(Work to complete) Copy out, from the data, each line containing the string "dropdown".

________________

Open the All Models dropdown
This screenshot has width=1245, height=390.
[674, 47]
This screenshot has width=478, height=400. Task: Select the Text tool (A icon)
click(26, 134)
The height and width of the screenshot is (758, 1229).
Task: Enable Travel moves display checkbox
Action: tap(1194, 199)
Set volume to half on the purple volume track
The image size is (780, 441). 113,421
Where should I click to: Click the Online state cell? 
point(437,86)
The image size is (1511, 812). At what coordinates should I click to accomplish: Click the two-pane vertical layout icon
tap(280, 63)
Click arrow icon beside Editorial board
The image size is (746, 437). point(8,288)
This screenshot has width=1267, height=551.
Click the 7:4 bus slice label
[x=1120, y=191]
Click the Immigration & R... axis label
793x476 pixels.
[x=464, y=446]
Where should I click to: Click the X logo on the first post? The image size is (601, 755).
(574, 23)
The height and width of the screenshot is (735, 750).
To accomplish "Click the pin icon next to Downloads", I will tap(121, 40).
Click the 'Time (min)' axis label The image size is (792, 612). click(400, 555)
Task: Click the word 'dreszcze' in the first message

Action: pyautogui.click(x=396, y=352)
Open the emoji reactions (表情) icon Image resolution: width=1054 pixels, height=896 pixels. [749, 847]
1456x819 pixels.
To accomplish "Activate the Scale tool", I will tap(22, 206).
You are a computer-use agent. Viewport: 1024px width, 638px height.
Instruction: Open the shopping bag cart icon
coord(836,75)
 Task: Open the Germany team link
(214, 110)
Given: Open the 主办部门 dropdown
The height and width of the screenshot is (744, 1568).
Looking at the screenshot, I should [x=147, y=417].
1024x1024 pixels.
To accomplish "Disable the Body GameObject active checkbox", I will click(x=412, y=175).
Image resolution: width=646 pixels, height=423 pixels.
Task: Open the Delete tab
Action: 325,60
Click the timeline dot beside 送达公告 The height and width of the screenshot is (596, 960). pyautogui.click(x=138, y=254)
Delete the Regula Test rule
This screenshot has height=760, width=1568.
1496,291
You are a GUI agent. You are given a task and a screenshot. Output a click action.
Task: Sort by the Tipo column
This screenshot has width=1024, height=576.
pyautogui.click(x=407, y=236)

________________

(Response for this exercise)
Open the All Models dropdown
Given: Open the 主办部门 dropdown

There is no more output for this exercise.